Thursday, February 18, 2010

More on advertisers - there are too few commercials

After I wrote the previous post, I was sitting in a Starbucks in Claremont and thinking about the post that I had written, and I realized another problem with advertising.

There are too few commercials.

Allow me to explain.

Let's say that you're watching a popular syndicated show such as M*A*S*H on TV. Popular shows like this are shown on TV every day, on multiple channels. In fact, for a show such as M*A*S*H, it is quite possible that you can see the same episode several times in the same year.
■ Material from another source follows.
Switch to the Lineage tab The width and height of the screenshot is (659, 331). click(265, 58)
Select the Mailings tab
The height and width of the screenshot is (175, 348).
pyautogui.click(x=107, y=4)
No matter how much you like a particular episode of M*A*S*H, you get tired of it after a while...even if Klinger happens to be wearing a very pretty dress in the episode.

But the frequency with which you see a popular syndicated show is nothing compared to the frequency with which you see or hear a particular commercial. If you spend any amount of time watching TV or listening to the radio, you may hear the same commercial several times in the same DAY. And you'll hear that same commercial, over and over, for weeks.

The problem is that advertisers are convinced that the only way to get their message across is to hammer the same message into your brain over and over and over and over again. Unfortunately, there are probably a lot of people like me who will switch the station if a commercial comes on that I've already heard too many times. The fatigue factor not only causes me to stop listening to the message, but actually causes me to dislike the product being advertised.

Frankly, I wish that advertisers would create a hundred commercials at the same time, instead of the few commercials - or the single commercial - that they create for an ad campaign. They don't have to be radically different - maybe in one commercial, Paris Hilton could be eating her burger while lounging on a Corvette, while in another commercial Paris Hilton could be eating a different burger while lounging on a Mercedes. Just enough variety so that when the commercial comes on, I might actually want to watch it or listen to it just to see what will happen next.

Perhaps Apple did it right when they only officially showed the "1984" commercial a limited number of times. Imagine if they had aired that commercial every hour on every network, like some advertisers do today. If I had been subjected to that commercial over and over again, I eventually would have wanted to throw the RUNNER into the Big Brother screen, just to put an end to the misery.

Again, make commercials that we want to watch, and guess what? We'll watch them.